BRIEF :: With no addition or omission, return the entries below.

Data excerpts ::
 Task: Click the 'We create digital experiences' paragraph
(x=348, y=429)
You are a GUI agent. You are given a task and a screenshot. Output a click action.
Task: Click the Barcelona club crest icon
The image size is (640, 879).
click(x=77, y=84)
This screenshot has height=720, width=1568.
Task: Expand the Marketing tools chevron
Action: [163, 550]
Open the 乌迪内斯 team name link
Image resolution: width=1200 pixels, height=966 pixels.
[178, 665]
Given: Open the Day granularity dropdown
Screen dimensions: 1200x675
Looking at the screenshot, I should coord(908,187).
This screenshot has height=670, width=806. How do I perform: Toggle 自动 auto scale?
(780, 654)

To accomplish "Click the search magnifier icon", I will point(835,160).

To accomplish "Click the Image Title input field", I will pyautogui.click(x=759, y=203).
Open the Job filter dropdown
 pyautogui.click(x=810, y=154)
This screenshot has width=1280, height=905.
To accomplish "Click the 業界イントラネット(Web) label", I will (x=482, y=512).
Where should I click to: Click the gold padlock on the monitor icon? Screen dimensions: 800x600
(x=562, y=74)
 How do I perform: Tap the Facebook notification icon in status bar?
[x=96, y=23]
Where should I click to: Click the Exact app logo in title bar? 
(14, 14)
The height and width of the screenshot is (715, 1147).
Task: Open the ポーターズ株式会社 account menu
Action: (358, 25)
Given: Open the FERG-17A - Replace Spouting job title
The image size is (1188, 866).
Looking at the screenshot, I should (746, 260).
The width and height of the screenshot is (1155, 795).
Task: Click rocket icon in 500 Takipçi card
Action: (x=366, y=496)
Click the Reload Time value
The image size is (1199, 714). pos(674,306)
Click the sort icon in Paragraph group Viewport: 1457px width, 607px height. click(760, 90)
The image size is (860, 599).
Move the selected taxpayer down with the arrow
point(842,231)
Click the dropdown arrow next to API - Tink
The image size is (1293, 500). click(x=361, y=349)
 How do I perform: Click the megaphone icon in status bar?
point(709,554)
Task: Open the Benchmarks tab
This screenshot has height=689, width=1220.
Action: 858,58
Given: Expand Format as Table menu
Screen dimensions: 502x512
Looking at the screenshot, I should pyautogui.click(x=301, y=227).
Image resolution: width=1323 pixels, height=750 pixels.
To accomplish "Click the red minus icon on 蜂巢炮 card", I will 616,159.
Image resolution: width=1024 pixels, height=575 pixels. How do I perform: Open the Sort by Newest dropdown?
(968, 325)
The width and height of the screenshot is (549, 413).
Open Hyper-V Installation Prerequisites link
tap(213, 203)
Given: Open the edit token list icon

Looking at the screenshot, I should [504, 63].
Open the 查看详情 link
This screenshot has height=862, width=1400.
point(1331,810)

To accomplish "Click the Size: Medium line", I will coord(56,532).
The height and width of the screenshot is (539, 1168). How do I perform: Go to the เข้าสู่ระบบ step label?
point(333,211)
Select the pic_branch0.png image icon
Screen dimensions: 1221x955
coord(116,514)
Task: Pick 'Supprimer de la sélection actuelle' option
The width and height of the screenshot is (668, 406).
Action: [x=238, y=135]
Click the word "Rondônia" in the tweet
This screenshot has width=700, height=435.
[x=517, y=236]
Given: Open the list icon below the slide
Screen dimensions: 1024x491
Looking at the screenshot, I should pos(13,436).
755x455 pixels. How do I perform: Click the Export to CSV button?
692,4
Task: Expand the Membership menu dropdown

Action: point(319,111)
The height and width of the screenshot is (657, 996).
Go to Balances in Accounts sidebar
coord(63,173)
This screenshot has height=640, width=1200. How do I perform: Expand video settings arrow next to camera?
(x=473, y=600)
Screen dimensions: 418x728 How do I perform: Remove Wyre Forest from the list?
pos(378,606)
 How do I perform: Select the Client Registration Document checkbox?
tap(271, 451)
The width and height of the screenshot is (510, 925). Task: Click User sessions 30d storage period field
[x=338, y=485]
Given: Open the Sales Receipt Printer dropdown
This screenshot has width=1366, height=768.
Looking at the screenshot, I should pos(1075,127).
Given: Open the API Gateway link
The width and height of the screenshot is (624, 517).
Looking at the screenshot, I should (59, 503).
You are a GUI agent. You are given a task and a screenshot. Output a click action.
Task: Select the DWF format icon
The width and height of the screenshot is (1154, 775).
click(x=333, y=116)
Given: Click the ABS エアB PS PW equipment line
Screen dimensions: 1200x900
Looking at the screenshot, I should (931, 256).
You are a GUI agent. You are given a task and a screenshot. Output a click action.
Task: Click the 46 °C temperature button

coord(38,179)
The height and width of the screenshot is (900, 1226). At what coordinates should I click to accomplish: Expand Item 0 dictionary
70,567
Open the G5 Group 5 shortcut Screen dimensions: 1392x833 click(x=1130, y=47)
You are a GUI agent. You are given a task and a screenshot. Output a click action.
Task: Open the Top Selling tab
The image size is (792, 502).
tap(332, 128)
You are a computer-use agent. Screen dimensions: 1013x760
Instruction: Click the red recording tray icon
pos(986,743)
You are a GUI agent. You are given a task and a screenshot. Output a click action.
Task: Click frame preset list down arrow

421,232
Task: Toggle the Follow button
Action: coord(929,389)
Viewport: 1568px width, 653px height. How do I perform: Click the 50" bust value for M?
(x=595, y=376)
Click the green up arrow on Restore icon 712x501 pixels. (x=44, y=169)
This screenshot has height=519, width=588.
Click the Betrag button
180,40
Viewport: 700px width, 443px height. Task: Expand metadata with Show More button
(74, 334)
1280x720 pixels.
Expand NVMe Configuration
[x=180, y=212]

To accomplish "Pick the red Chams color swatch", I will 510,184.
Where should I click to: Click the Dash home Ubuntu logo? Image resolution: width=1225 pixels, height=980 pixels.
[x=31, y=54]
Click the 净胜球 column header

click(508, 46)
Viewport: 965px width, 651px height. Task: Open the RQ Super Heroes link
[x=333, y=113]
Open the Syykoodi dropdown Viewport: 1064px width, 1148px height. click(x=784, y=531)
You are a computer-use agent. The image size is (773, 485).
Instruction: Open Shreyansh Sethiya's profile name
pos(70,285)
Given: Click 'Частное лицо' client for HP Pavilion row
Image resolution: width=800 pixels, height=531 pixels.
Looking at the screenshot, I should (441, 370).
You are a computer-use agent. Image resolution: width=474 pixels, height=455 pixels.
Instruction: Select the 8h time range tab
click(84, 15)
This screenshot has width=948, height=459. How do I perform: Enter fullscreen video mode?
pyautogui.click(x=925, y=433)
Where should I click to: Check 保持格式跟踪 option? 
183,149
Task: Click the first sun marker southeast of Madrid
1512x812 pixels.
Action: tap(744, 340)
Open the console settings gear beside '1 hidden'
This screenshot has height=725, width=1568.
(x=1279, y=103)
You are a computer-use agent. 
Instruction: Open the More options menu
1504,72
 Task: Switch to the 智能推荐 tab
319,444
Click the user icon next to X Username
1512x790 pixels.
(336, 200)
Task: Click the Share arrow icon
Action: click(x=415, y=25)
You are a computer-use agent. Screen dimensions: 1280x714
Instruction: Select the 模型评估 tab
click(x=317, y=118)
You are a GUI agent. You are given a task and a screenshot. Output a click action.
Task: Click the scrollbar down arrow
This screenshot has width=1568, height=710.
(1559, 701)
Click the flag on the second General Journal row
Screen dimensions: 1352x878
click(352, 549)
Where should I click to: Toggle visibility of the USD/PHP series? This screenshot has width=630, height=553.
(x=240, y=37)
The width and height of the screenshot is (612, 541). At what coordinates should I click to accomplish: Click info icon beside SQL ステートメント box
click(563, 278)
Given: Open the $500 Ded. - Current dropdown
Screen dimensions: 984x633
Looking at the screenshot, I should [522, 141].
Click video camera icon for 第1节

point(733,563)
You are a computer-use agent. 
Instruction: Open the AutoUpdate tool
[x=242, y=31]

RESULT FOR THIS TASK ::
 Task: Click the 'We create digital experiences' paragraph
(x=348, y=429)
You are a GUI agent. You are given a task and a screenshot. Output a click action.
Task: Click the Barcelona club crest icon
The image size is (640, 879).
click(x=77, y=84)
This screenshot has height=720, width=1568.
Task: Expand the Marketing tools chevron
Action: [163, 550]
Open the 乌迪内斯 team name link
Image resolution: width=1200 pixels, height=966 pixels.
[178, 665]
Given: Open the Day granularity dropdown
Screen dimensions: 1200x675
Looking at the screenshot, I should coord(908,187).
This screenshot has height=670, width=806. How do I perform: Toggle 自动 auto scale?
(780, 654)

To accomplish "Click the search magnifier icon", I will point(835,160).

To accomplish "Click the Image Title input field", I will pyautogui.click(x=759, y=203).
Open the Job filter dropdown
 pyautogui.click(x=810, y=154)
This screenshot has width=1280, height=905.
To accomplish "Click the 業界イントラネット(Web) label", I will (x=482, y=512).
Where should I click to: Click the gold padlock on the monitor icon? Screen dimensions: 800x600
(x=562, y=74)
 How do I perform: Tap the Facebook notification icon in status bar?
[x=96, y=23]
Where should I click to: Click the Exact app logo in title bar? 
(14, 14)
The height and width of the screenshot is (715, 1147).
Task: Open the ポーターズ株式会社 account menu
Action: (358, 25)
Given: Open the FERG-17A - Replace Spouting job title
The image size is (1188, 866).
Looking at the screenshot, I should (746, 260).
The width and height of the screenshot is (1155, 795).
Task: Click rocket icon in 500 Takipçi card
Action: (x=366, y=496)
Click the Reload Time value
The image size is (1199, 714). pos(674,306)
Click the sort icon in Paragraph group Viewport: 1457px width, 607px height. click(760, 90)
The image size is (860, 599).
Move the selected taxpayer down with the arrow
point(842,231)
Click the dropdown arrow next to API - Tink
The image size is (1293, 500). click(x=361, y=349)
 How do I perform: Click the megaphone icon in status bar?
point(709,554)
Task: Open the Benchmarks tab
This screenshot has height=689, width=1220.
Action: 858,58
Given: Expand Format as Table menu
Screen dimensions: 502x512
Looking at the screenshot, I should pyautogui.click(x=301, y=227).
Image resolution: width=1323 pixels, height=750 pixels.
To accomplish "Click the red minus icon on 蜂巢炮 card", I will 616,159.
Image resolution: width=1024 pixels, height=575 pixels. How do I perform: Open the Sort by Newest dropdown?
(968, 325)
The width and height of the screenshot is (549, 413).
Open Hyper-V Installation Prerequisites link
tap(213, 203)
Given: Open the edit token list icon

Looking at the screenshot, I should [504, 63].
Open the 查看详情 link
This screenshot has height=862, width=1400.
point(1331,810)

To accomplish "Click the Size: Medium line", I will coord(56,532).
The height and width of the screenshot is (539, 1168). How do I perform: Go to the เข้าสู่ระบบ step label?
point(333,211)
Select the pic_branch0.png image icon
Screen dimensions: 1221x955
coord(116,514)
Task: Pick 'Supprimer de la sélection actuelle' option
The width and height of the screenshot is (668, 406).
Action: [x=238, y=135]
Click the word "Rondônia" in the tweet
This screenshot has width=700, height=435.
[x=517, y=236]
Given: Open the list icon below the slide
Screen dimensions: 1024x491
Looking at the screenshot, I should pos(13,436).
755x455 pixels. How do I perform: Click the Export to CSV button?
692,4
Task: Expand the Membership menu dropdown

Action: point(319,111)
The height and width of the screenshot is (657, 996).
Go to Balances in Accounts sidebar
coord(63,173)
This screenshot has height=640, width=1200. How do I perform: Expand video settings arrow next to camera?
(x=473, y=600)
Screen dimensions: 418x728 How do I perform: Remove Wyre Forest from the list?
pos(378,606)
 How do I perform: Select the Client Registration Document checkbox?
tap(271, 451)
The width and height of the screenshot is (510, 925). Task: Click User sessions 30d storage period field
[x=338, y=485]
Given: Open the Sales Receipt Printer dropdown
This screenshot has width=1366, height=768.
Looking at the screenshot, I should pos(1075,127).
Given: Open the API Gateway link
The width and height of the screenshot is (624, 517).
Looking at the screenshot, I should (59, 503).
You are a GUI agent. You are given a task and a screenshot. Output a click action.
Task: Select the DWF format icon
The width and height of the screenshot is (1154, 775).
click(x=333, y=116)
Given: Click the ABS エアB PS PW equipment line
Screen dimensions: 1200x900
Looking at the screenshot, I should (931, 256).
You are a GUI agent. You are given a task and a screenshot. Output a click action.
Task: Click the 46 °C temperature button

coord(38,179)
The height and width of the screenshot is (900, 1226). At what coordinates should I click to accomplish: Expand Item 0 dictionary
70,567
Open the G5 Group 5 shortcut Screen dimensions: 1392x833 click(x=1130, y=47)
You are a GUI agent. You are given a task and a screenshot. Output a click action.
Task: Open the Top Selling tab
The image size is (792, 502).
tap(332, 128)
You are a computer-use agent. Screen dimensions: 1013x760
Instruction: Click the red recording tray icon
pos(986,743)
You are a GUI agent. You are given a task and a screenshot. Output a click action.
Task: Click frame preset list down arrow

421,232
Task: Toggle the Follow button
Action: coord(929,389)
Viewport: 1568px width, 653px height. How do I perform: Click the 50" bust value for M?
(x=595, y=376)
Click the green up arrow on Restore icon 712x501 pixels. (x=44, y=169)
This screenshot has height=519, width=588.
Click the Betrag button
180,40
Viewport: 700px width, 443px height. Task: Expand metadata with Show More button
(74, 334)
1280x720 pixels.
Expand NVMe Configuration
[x=180, y=212]

To accomplish "Pick the red Chams color swatch", I will 510,184.
Where should I click to: Click the Dash home Ubuntu logo? Image resolution: width=1225 pixels, height=980 pixels.
[x=31, y=54]
Click the 净胜球 column header

click(508, 46)
Viewport: 965px width, 651px height. Task: Open the RQ Super Heroes link
[x=333, y=113]
Open the Syykoodi dropdown Viewport: 1064px width, 1148px height. click(x=784, y=531)
You are a computer-use agent. The image size is (773, 485).
Instruction: Open Shreyansh Sethiya's profile name
pos(70,285)
Given: Click 'Частное лицо' client for HP Pavilion row
Image resolution: width=800 pixels, height=531 pixels.
Looking at the screenshot, I should (441, 370).
You are a computer-use agent. Image resolution: width=474 pixels, height=455 pixels.
Instruction: Select the 8h time range tab
click(84, 15)
This screenshot has width=948, height=459. How do I perform: Enter fullscreen video mode?
pyautogui.click(x=925, y=433)
Where should I click to: Check 保持格式跟踪 option? 
183,149
Task: Click the first sun marker southeast of Madrid
1512x812 pixels.
Action: tap(744, 340)
Open the console settings gear beside '1 hidden'
This screenshot has height=725, width=1568.
(x=1279, y=103)
You are a computer-use agent. 
Instruction: Open the More options menu
1504,72
 Task: Switch to the 智能推荐 tab
319,444
Click the user icon next to X Username
1512x790 pixels.
(336, 200)
Task: Click the Share arrow icon
Action: click(x=415, y=25)
You are a computer-use agent. Screen dimensions: 1280x714
Instruction: Select the 模型评估 tab
click(x=317, y=118)
You are a GUI agent. You are given a task and a screenshot. Output a click action.
Task: Click the scrollbar down arrow
This screenshot has width=1568, height=710.
(1559, 701)
Click the flag on the second General Journal row
Screen dimensions: 1352x878
click(352, 549)
Where should I click to: Toggle visibility of the USD/PHP series? This screenshot has width=630, height=553.
(x=240, y=37)
The width and height of the screenshot is (612, 541). At what coordinates should I click to accomplish: Click info icon beside SQL ステートメント box
click(563, 278)
Given: Open the $500 Ded. - Current dropdown
Screen dimensions: 984x633
Looking at the screenshot, I should [522, 141].
Click video camera icon for 第1节

point(733,563)
You are a computer-use agent. 
Instruction: Open the AutoUpdate tool
[x=242, y=31]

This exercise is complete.